I do think that a lot of people get married for the wrong reasons or get married too soon without really knowing themselves or the other person well enough. This is what happened to both my wife and I with our first marriages. We did better the second time. We dated for 4 years and then lived together for 2 1/2 more years before we decided to get married. Actually we got married as much for financial reasons than we did because we thought marriage was the right thing to do. We did however think that we were ready to make that commitment when we did get married. We didn't want to go through another divorce in our lives.

People do change. Their hobbies and interests change. Perhaps what they do changes because of health reasons. For the marriage to easily succeed the partner has to be willing to change too. I say easily succeed because we know people who have been married to one person for decades that have no common interests except for perhaps their children. Some of these marriages fail after the children are grown. Some continue but are not necessarily happy. We know 3 couples who have no common interests. One is our friend who left her husband last year. They go on vacation separately half of the time. There is another couple who are retired and she travels with friends and he stays at home.

My wife and I are also each others best friends and have been so for over 20 years. We don't actually have any real close friends, at least none who live close to us. We are happy with that and have been, but that can be dangerous. If one of us were to die then the other would have no one to turn to for support. If for some reason we would cease to love each other then it would be very difficult without close friends.

Our interests have changed over the years and we have both made adjustments to accommodate the other. Everything we do together we both like to do. I think our only interest differences are what we like to watch on TV. Yes, I like to exercise more than her and she likes to read more than me, but those are easy to handle.

I personally see nothing wrong with never getting married and just living together, although that makes things difficult if you have children. If people want to find a new partner every 10 years than that is fine if it doesn't cause hurt for the partner. Some people like swinging to keep things exciting. I have no idea how many of those types of marriages result in failure, but if not than I couldn't care less what they do as long as one doesn't cheat.

There was a relational psychologist being interviewed on the news a couple of days ago. She was talking about the cheating in politics that has been in the news. The news person asked her if she believed that humans were meant to be monogamous and she said the she believed that we are not biologically wired to be monogamous. I think that is true, although most of us suppress that urge to stray. I think that there are even people in a happy and satisfying marriage that can have the wish to occasionally be with someone else. Not to the exclusion of their current partner, but in addition.
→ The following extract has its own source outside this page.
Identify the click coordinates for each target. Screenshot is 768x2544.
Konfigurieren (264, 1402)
A lot of it has to do with wondering if we are still attractive to someone else. That is why people do harmless flirting. They have no intention to cheat and that flirting tells them that someone else might find them attractive in some way.
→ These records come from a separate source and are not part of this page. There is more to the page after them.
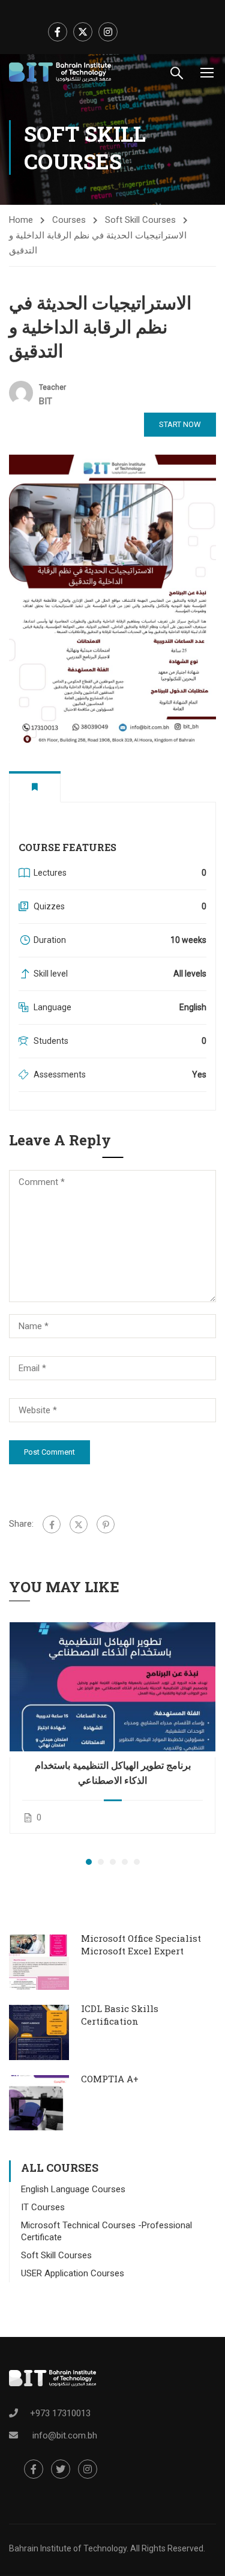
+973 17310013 (60, 2413)
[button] (89, 1862)
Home (21, 219)
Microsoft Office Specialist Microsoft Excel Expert (141, 1944)
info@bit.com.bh (64, 2435)
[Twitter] (79, 1524)
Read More (112, 1686)
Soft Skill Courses (140, 219)
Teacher (52, 387)
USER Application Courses (72, 2273)
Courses (69, 219)
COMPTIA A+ (110, 2079)
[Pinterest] (106, 1524)
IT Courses (43, 2207)
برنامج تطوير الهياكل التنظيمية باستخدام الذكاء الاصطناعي (113, 1772)
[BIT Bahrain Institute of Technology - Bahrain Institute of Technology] (60, 72)
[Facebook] (52, 1524)
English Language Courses (73, 2189)
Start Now (180, 424)
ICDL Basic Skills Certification (119, 2014)
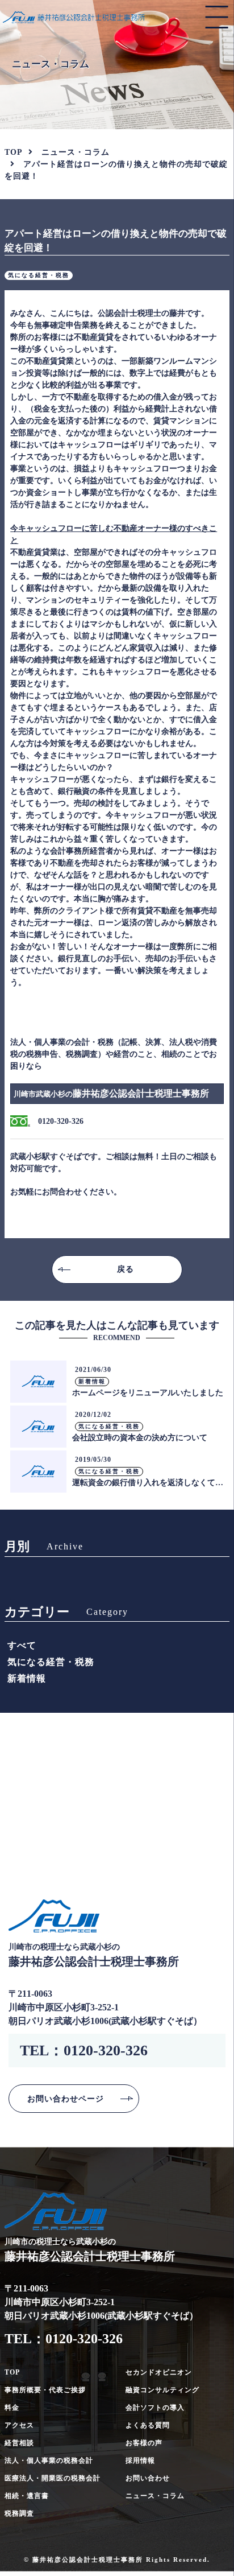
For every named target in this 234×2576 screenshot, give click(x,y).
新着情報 (26, 1678)
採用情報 (140, 2460)
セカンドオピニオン (159, 2372)
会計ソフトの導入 (155, 2408)
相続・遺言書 (27, 2496)
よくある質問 (148, 2425)
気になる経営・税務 (50, 1662)
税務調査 (19, 2513)
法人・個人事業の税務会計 (49, 2460)
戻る (125, 1268)
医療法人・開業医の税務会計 (53, 2478)
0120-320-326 (106, 2050)
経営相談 (19, 2443)
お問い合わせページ (65, 2098)
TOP (12, 2372)
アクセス (19, 2425)
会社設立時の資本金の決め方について (139, 1437)
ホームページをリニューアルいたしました (147, 1392)
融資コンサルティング (162, 2390)
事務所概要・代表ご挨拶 (45, 2390)
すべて (21, 1645)
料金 (12, 2408)
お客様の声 (144, 2443)
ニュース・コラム (75, 152)
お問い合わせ (148, 2478)
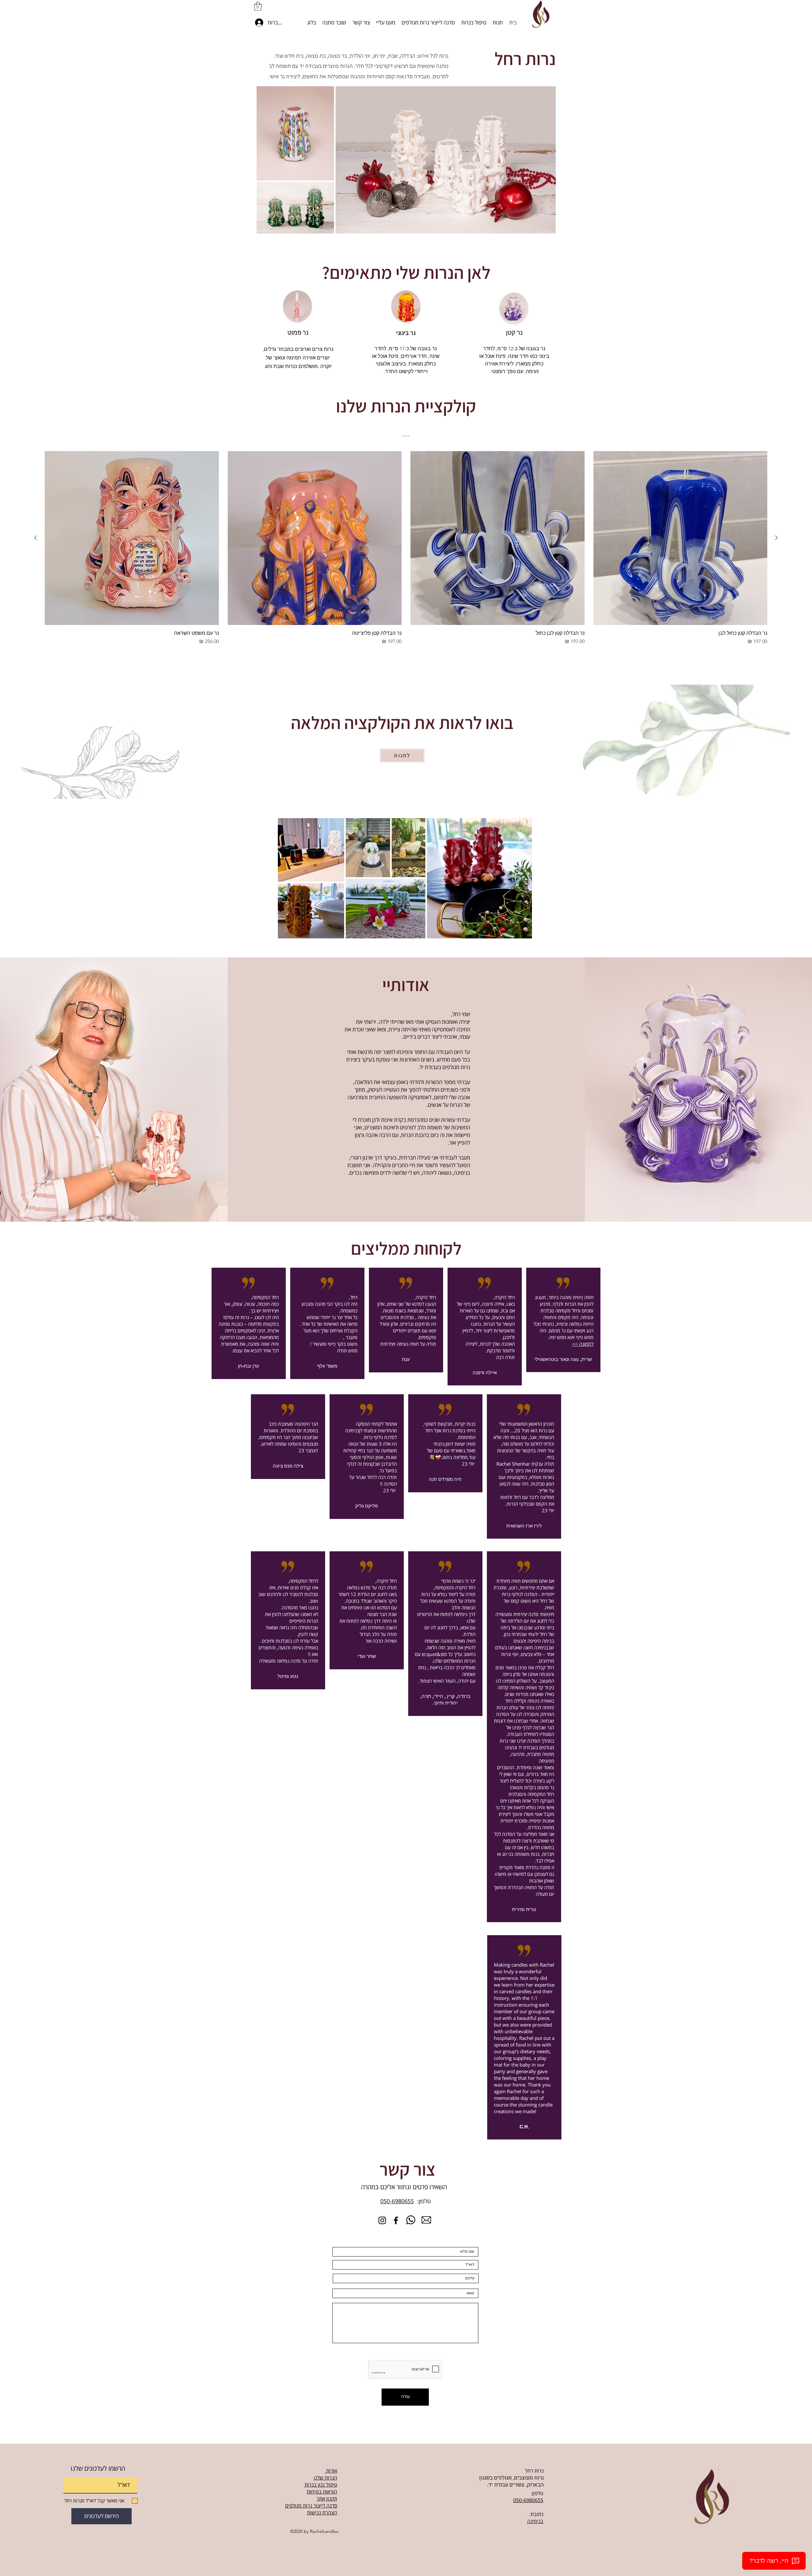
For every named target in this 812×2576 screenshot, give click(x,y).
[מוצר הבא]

As Tisha said, marriages have their ups and downs. My marriage has had them. We have always worked on solving those problems and have never thought of divorce. Well, perhaps for a few minutes right after an argument when we are feeling hurt. A hug solves that feeling though.

I also don't think that marriage is a farce, but I don't think that it is necessary either. It is just part of our culture. People can have a lifelong partnership without marriage. If it were not for financial and insurance reasons, I see no reason for my wife and I to have gotten married. We don't have children. I don't think that our lives would have been different if we weren't married. We knew one couple who lived together for several years and then got married. They were divorced about a year later. I have no idea why. Perhaps they got married for the wrong reason, like to hold the partnership together if they were having problems.